*Prompt a*.
From the blog post about the statue poem, list every thing the poem says George Washington guards.

*Document passage*.
"""
Friday, August 4, 2017

Statue in the Park Poem

Laura Purdie Salas wrote on her blog that the Poetry Princess challenge (her choice) for this month was "a poem of any kind, mood, or topic to go with the title 'Statues in the Park.'"

I am no "Poetry Princess"--but when I heard about this challenge, it brought to mind a poem that I wrote about the George Washington statue that is displayed in Boston's Public Garden. I wrote the poem about thirty-five years ago. I don't know where the poem is at the moment so I am doing my best to write it down from memory.
Statue in the Park
by Elaine Magliaro

In the city park, I know
a famous man from long ago.
Astride his horse, George Washington--
father of his countrymen--
tall, majestic, cast in bronze,
he guards the Public Garden's swans,
benches, and the tulip beds...
with pigeons sitting on his head.


Donna has the Poetry Friday Roundup at Mainely Write.


Friday, July 21, 2017

DAWN: An Original Poem That Needs Revision

melted stars
tucked night in tight
woke the sun,
switched on its light...
then made it shine
into this little room of mine.

I haven't posted for a few weeks. I have been going through a writing "dry spell." It has been frustrating for me. I was on a roll for several weeks working on two different collections--and then my muse went on vacation. That said, I have been really busy caring for my "grandgirls" five days a week. And in summer, I like to take them outdoors...and play with them in the pool. By the time my daughter gets home from work and we finish dinner, I'm rarely raring to write.
"""
*Prompt b*.
Rewrite the part of the records that opens with the line containing "The image size is (776, 437)." and runs through the end of the records, changing "Sleeve length" to "Inseam length" and leaving everything else the same.

*Recorded data*.
"""
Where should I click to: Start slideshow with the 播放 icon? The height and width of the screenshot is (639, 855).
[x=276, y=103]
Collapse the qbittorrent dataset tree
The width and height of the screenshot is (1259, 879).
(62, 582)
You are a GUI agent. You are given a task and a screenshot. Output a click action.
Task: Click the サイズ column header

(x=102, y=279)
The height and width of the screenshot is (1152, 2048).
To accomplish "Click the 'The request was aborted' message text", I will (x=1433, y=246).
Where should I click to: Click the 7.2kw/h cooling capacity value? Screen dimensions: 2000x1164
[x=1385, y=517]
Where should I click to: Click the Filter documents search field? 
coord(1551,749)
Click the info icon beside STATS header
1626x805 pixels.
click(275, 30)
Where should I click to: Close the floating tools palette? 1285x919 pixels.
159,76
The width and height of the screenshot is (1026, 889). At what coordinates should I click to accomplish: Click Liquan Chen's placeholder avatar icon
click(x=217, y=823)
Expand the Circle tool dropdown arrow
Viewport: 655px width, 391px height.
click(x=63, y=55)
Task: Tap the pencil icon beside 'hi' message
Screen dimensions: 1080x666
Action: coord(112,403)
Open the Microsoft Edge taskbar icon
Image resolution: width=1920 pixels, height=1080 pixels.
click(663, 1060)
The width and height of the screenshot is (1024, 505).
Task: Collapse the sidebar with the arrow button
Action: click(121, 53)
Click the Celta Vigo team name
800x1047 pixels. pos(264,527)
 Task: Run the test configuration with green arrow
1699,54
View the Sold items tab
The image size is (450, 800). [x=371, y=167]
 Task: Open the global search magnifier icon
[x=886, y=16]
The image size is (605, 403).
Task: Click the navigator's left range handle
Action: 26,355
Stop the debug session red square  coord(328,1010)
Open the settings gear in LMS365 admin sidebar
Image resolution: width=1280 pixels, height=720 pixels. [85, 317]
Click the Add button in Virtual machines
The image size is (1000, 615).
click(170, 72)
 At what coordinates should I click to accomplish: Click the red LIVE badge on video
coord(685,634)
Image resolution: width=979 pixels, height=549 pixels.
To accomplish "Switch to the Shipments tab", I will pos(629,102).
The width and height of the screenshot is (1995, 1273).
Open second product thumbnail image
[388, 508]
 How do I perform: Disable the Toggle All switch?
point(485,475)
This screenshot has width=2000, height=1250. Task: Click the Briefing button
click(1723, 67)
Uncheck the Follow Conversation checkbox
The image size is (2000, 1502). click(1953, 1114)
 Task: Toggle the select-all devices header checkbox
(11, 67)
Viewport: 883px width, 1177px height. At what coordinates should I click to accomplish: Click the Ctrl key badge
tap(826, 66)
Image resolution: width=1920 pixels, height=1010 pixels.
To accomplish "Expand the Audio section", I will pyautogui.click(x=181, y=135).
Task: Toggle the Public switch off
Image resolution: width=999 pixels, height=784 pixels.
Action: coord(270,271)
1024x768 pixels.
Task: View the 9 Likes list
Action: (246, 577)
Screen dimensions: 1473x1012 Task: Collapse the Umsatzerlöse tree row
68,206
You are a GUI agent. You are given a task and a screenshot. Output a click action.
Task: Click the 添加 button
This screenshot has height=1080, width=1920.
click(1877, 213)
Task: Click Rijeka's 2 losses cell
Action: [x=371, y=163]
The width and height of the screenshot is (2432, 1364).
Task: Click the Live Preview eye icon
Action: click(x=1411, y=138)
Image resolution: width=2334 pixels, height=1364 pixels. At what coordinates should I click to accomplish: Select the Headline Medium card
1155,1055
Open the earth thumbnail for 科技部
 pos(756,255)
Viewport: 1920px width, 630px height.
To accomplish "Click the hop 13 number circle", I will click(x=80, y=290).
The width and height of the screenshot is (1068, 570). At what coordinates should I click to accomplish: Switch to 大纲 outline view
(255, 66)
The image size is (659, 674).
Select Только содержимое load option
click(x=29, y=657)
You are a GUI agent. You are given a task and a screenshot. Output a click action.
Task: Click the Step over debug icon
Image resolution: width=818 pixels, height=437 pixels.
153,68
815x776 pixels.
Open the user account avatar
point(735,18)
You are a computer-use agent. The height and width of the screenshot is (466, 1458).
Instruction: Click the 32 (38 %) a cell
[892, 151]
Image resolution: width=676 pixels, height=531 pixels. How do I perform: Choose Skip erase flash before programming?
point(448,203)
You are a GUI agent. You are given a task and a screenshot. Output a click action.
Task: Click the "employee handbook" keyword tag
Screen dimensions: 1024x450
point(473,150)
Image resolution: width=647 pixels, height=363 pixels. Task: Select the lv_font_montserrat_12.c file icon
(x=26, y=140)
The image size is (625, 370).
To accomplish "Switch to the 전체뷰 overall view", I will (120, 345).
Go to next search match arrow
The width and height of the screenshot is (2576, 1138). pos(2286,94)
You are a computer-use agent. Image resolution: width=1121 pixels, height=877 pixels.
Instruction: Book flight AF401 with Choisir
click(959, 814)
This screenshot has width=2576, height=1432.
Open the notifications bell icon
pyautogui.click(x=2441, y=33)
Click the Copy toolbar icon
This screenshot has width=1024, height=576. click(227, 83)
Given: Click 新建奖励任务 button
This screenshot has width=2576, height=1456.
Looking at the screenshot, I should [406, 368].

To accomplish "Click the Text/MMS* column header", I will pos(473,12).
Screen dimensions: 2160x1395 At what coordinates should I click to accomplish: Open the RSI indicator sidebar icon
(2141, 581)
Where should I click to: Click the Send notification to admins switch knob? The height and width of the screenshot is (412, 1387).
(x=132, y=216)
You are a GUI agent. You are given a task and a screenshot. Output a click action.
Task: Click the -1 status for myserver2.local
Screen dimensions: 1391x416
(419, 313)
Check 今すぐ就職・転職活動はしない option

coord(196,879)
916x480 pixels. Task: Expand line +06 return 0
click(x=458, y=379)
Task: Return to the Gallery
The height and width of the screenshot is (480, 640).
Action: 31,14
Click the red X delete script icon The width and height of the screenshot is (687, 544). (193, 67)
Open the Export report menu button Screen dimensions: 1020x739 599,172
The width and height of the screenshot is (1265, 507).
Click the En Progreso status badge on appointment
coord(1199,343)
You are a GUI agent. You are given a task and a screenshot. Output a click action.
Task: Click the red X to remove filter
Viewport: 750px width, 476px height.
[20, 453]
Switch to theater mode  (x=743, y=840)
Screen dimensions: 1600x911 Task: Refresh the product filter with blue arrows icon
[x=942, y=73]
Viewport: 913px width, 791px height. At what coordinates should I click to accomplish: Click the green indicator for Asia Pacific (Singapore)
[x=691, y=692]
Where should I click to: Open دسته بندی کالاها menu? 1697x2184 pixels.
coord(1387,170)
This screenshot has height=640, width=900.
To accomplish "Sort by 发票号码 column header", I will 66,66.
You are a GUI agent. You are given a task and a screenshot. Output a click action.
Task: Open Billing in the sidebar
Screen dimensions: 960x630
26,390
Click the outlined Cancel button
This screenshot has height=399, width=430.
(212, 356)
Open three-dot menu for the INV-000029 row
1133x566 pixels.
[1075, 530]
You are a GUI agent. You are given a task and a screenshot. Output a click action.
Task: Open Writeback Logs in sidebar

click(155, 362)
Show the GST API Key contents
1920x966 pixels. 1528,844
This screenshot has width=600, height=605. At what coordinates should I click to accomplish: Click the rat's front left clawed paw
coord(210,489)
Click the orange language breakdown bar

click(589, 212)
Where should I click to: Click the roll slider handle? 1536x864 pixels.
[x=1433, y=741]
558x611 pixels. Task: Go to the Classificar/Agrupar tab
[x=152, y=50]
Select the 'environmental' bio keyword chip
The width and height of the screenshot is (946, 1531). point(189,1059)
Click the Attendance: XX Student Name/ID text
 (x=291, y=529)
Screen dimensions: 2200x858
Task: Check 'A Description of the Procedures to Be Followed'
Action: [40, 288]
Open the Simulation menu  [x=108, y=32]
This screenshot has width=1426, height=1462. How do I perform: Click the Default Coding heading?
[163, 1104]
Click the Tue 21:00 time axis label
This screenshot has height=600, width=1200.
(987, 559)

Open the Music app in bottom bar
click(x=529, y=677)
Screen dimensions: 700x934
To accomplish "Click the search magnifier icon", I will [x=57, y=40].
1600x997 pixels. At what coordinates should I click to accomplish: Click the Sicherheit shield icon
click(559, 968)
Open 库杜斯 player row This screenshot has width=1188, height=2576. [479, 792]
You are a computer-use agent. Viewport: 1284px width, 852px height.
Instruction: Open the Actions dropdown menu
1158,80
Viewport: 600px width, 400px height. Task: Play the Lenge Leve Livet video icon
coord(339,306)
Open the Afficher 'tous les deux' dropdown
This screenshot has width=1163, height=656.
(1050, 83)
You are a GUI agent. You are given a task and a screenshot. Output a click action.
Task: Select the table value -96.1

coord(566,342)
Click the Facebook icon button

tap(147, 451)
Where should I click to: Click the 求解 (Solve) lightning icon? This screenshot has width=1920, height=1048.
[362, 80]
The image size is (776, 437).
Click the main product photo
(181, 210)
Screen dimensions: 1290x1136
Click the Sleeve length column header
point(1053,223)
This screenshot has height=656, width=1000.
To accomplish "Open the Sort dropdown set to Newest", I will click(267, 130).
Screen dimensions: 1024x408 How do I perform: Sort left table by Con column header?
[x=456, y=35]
"""
*Solution a*.
- the Public Garden's swans
- benches
- the tulip beds

*Solution b*.
The image size is (776, 437).
Click the main product photo
(181, 210)
Screen dimensions: 1290x1136
Click the Inseam length column header
point(1053,223)
This screenshot has height=656, width=1000.
To accomplish "Open the Sort dropdown set to Newest", I will click(267, 130).
Screen dimensions: 1024x408 How do I perform: Sort left table by Con column header?
[x=456, y=35]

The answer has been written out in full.